* _What the task requires_
Return the data in full, exactly as it was written.

* _Dataset_
━━━━━━━━

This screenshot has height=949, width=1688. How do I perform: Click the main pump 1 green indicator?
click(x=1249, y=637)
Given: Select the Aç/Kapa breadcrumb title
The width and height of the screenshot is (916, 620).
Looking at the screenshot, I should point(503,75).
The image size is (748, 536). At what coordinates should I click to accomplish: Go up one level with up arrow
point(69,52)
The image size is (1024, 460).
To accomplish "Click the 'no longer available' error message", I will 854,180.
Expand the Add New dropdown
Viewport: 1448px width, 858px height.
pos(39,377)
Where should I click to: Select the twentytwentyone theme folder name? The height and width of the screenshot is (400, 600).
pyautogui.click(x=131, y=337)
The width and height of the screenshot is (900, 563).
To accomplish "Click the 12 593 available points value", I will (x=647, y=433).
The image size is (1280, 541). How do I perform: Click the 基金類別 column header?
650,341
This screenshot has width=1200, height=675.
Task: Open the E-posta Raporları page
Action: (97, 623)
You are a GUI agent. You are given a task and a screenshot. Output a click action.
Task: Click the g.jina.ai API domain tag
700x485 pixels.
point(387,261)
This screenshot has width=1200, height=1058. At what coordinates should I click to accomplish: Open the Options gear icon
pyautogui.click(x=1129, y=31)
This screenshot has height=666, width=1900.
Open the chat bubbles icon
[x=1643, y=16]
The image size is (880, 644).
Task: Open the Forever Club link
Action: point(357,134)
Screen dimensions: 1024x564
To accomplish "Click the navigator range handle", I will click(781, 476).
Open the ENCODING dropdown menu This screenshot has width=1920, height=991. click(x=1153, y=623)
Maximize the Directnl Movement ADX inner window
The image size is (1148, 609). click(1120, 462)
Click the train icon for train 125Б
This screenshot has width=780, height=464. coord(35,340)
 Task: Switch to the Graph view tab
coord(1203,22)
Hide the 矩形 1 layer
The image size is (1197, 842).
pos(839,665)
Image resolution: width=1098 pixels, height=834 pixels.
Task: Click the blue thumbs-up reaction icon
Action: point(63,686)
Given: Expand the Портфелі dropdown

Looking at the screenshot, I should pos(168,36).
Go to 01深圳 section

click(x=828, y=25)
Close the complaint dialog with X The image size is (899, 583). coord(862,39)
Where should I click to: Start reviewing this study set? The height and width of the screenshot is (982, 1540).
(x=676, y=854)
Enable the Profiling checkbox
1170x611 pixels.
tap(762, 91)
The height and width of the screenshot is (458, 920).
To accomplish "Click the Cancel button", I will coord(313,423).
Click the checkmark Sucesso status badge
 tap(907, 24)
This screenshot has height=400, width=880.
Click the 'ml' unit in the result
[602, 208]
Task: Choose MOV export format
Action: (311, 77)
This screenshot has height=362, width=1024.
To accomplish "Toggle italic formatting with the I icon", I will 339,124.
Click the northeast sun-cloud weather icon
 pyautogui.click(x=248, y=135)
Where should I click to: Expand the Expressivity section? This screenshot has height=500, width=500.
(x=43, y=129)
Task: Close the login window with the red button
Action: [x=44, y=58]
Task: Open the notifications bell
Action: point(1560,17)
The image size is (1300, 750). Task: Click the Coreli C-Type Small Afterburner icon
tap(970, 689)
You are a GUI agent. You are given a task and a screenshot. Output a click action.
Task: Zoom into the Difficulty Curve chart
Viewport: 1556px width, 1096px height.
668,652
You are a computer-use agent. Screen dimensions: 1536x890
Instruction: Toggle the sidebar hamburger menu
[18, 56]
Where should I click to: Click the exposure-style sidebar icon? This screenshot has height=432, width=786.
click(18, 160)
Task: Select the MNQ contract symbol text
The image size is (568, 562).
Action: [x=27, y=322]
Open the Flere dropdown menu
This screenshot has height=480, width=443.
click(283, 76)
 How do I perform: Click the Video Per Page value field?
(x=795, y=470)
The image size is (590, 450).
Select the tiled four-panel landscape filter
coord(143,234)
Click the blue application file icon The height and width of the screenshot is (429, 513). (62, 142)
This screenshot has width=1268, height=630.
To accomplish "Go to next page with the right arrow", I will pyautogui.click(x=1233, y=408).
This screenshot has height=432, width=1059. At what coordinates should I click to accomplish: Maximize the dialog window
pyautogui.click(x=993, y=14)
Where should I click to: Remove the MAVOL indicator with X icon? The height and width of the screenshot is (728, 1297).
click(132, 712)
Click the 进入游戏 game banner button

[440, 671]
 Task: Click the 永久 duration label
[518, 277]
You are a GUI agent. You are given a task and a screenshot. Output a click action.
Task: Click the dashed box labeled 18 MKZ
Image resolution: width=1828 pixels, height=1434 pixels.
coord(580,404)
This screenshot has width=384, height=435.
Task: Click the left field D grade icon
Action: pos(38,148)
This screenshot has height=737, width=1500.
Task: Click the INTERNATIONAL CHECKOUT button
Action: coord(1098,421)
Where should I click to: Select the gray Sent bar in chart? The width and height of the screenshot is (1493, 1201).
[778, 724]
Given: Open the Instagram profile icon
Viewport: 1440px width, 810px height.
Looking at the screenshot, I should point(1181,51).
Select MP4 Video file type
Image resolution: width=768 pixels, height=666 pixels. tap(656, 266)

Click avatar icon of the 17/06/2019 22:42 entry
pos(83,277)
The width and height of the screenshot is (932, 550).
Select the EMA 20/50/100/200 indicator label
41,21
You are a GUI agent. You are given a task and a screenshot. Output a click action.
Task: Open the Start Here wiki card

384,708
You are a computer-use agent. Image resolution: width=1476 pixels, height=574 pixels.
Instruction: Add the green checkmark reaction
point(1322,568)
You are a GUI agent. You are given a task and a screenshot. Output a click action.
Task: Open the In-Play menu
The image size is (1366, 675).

━━━━━━━━

* _Your response_
This screenshot has height=949, width=1688. How do I perform: Click the main pump 1 green indicator?
click(x=1249, y=637)
Given: Select the Aç/Kapa breadcrumb title
The width and height of the screenshot is (916, 620).
Looking at the screenshot, I should point(503,75).
The image size is (748, 536). At what coordinates should I click to accomplish: Go up one level with up arrow
point(69,52)
The image size is (1024, 460).
To accomplish "Click the 'no longer available' error message", I will 854,180.
Expand the Add New dropdown
Viewport: 1448px width, 858px height.
pos(39,377)
Where should I click to: Select the twentytwentyone theme folder name? The height and width of the screenshot is (400, 600).
pyautogui.click(x=131, y=337)
The width and height of the screenshot is (900, 563).
To accomplish "Click the 12 593 available points value", I will (x=647, y=433).
The image size is (1280, 541). How do I perform: Click the 基金類別 column header?
650,341
This screenshot has width=1200, height=675.
Task: Open the E-posta Raporları page
Action: (97, 623)
You are a GUI agent. You are given a task and a screenshot. Output a click action.
Task: Click the g.jina.ai API domain tag
700x485 pixels.
point(387,261)
This screenshot has width=1200, height=1058. At what coordinates should I click to accomplish: Open the Options gear icon
pyautogui.click(x=1129, y=31)
This screenshot has height=666, width=1900.
Open the chat bubbles icon
[x=1643, y=16]
The image size is (880, 644).
Task: Open the Forever Club link
Action: point(357,134)
Screen dimensions: 1024x564
To accomplish "Click the navigator range handle", I will click(781, 476).
Open the ENCODING dropdown menu This screenshot has width=1920, height=991. click(x=1153, y=623)
Maximize the Directnl Movement ADX inner window
The image size is (1148, 609). click(1120, 462)
Click the train icon for train 125Б
This screenshot has width=780, height=464. coord(35,340)
 Task: Switch to the Graph view tab
coord(1203,22)
Hide the 矩形 1 layer
The image size is (1197, 842).
pos(839,665)
Image resolution: width=1098 pixels, height=834 pixels.
Task: Click the blue thumbs-up reaction icon
Action: point(63,686)
Given: Expand the Портфелі dropdown

Looking at the screenshot, I should pos(168,36).
Go to 01深圳 section

click(x=828, y=25)
Close the complaint dialog with X The image size is (899, 583). coord(862,39)
Where should I click to: Start reviewing this study set? The height and width of the screenshot is (982, 1540).
(x=676, y=854)
Enable the Profiling checkbox
1170x611 pixels.
tap(762, 91)
The height and width of the screenshot is (458, 920).
To accomplish "Click the Cancel button", I will coord(313,423).
Click the checkmark Sucesso status badge
 tap(907, 24)
This screenshot has height=400, width=880.
Click the 'ml' unit in the result
[602, 208]
Task: Choose MOV export format
Action: (311, 77)
This screenshot has height=362, width=1024.
To accomplish "Toggle italic formatting with the I icon", I will 339,124.
Click the northeast sun-cloud weather icon
 pyautogui.click(x=248, y=135)
Where should I click to: Expand the Expressivity section? This screenshot has height=500, width=500.
(x=43, y=129)
Task: Close the login window with the red button
Action: [x=44, y=58]
Task: Open the notifications bell
Action: point(1560,17)
The image size is (1300, 750). Task: Click the Coreli C-Type Small Afterburner icon
tap(970, 689)
You are a GUI agent. You are given a task and a screenshot. Output a click action.
Task: Zoom into the Difficulty Curve chart
Viewport: 1556px width, 1096px height.
668,652
You are a computer-use agent. Screen dimensions: 1536x890
Instruction: Toggle the sidebar hamburger menu
[18, 56]
Where should I click to: Click the exposure-style sidebar icon? This screenshot has height=432, width=786.
click(18, 160)
Task: Select the MNQ contract symbol text
The image size is (568, 562).
Action: [x=27, y=322]
Open the Flere dropdown menu
This screenshot has height=480, width=443.
click(283, 76)
 How do I perform: Click the Video Per Page value field?
(x=795, y=470)
The image size is (590, 450).
Select the tiled four-panel landscape filter
coord(143,234)
Click the blue application file icon The height and width of the screenshot is (429, 513). (62, 142)
This screenshot has width=1268, height=630.
To accomplish "Go to next page with the right arrow", I will pyautogui.click(x=1233, y=408).
This screenshot has height=432, width=1059. At what coordinates should I click to accomplish: Maximize the dialog window
pyautogui.click(x=993, y=14)
Where should I click to: Remove the MAVOL indicator with X icon? The height and width of the screenshot is (728, 1297).
click(132, 712)
Click the 进入游戏 game banner button

[440, 671]
 Task: Click the 永久 duration label
[518, 277]
You are a GUI agent. You are given a task and a screenshot. Output a click action.
Task: Click the dashed box labeled 18 MKZ
Image resolution: width=1828 pixels, height=1434 pixels.
coord(580,404)
This screenshot has width=384, height=435.
Task: Click the left field D grade icon
Action: pos(38,148)
This screenshot has height=737, width=1500.
Task: Click the INTERNATIONAL CHECKOUT button
Action: coord(1098,421)
Where should I click to: Select the gray Sent bar in chart? The width and height of the screenshot is (1493, 1201).
[778, 724]
Given: Open the Instagram profile icon
Viewport: 1440px width, 810px height.
Looking at the screenshot, I should point(1181,51).
Select MP4 Video file type
Image resolution: width=768 pixels, height=666 pixels. tap(656, 266)

Click avatar icon of the 17/06/2019 22:42 entry
pos(83,277)
The width and height of the screenshot is (932, 550).
Select the EMA 20/50/100/200 indicator label
41,21
You are a GUI agent. You are given a task and a screenshot. Output a click action.
Task: Open the Start Here wiki card

384,708
You are a computer-use agent. Image resolution: width=1476 pixels, height=574 pixels.
Instruction: Add the green checkmark reaction
point(1322,568)
You are a GUI agent. You are given a task and a screenshot. Output a click action.
Task: Open the In-Play menu
The image size is (1366, 675).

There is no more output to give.